Amongst a miscellany of items, including an outline chronicle for a history of Britain, and a tide table for predicting "flod at London brigge" (i.e. the time of high tide at London Bridge), that is credited with being the earliest extant such tide table in Europe,
other items in the manuscript include a drawing of Wallingford by Paris, a draft for a map of Britain by Paris to which Wallingford has added some further place-names, and a copy by Wallingford of Matthew Paris's picture of King Henry III's elephant.

== The so-called Chronica Joannis Wallingford ==
Folios 10r to 33v of the manuscript are written in a different hand, and contain a chronicle of English history from the legendary Brutus to Cnut (d. 1035) – though more of it is in fact devoted to hagiographies of English saints than to history. The work shares many sources with Roger of Wendover's Flores Historiarum, presumably compiled from the same library at the same time; but its paraphrasing is different, and sometimes it is much more extensive in its extracts.

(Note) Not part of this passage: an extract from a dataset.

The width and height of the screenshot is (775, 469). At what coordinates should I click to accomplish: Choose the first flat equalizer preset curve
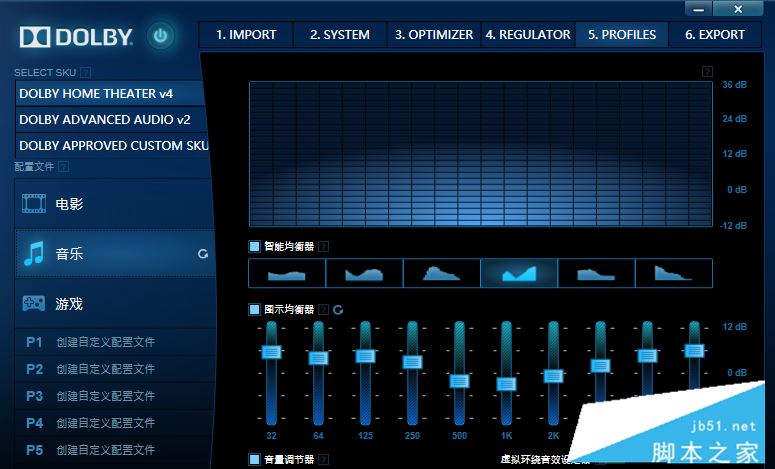pyautogui.click(x=287, y=273)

In the past this anonymous chronicle has sometimes been attributed to the above John of Wallingford who was a contemporary of Matthew Paris, including in its first printed edition, and sometimes to his namesake, the John of Wallingford who was abbot of St Albans from 1195 to 1214. However it is now believed to have been written by an unknown monk at some point after Abbot John's time, but before John the infirmarer obtained the manuscript.

Richard Vaughan produced a critical edition of the work.

A heavily abridged extract from the chronicle had previously been printed by Thomas Gale in 1691 in his Historiæ Britannicæ Saxonicæ Anglo-Danicæ Scriptores XV. An English translation by Joseph Stevenson was published in 1854.

Stevenson found that:
There are few histories more perplexing than the production of this unknown chronicler which we have here translated. The tone of confidence with which he questions the statements of others (upon points of chronology as well as history), and advances his own conclusions, is calculated at first to secure deference to his authority. A more accurate investigation, however, shows us that the greater number of his assertions must be received with caution unless supported by collateral evidence. Several of them have been pointed out in the foot-notes, but their number might yet further be extended.

William Hunt, writing for the Dictionary of National Biography in 1899, considered that
The author evidently used several excellent authorities, such as Bede, the Saxon priest's Life of Dunstan, Florence of Worcester, and the like; but, though he makes some attempts at comparison and criticism, has inserted so many exaggerations and misconceptions apparently current in his own time, and has further so strangely confused the results of his reading, that his production is historically worthless.

The chronicle writer is nonetheless still occasionally quoted, for example his remark preceding his account of the St. Brice's Day massacre of the Danes in 1002 during the reign of Ethelred the Unready is a common historical misconception. He asserted that

the Danes, thanks to their habit of combing their hair every day, of bathing every Saturday and regularly changing their clothes, were able to undermine the virtue of married women and even seduce the daughters of nobles to be their mistresses.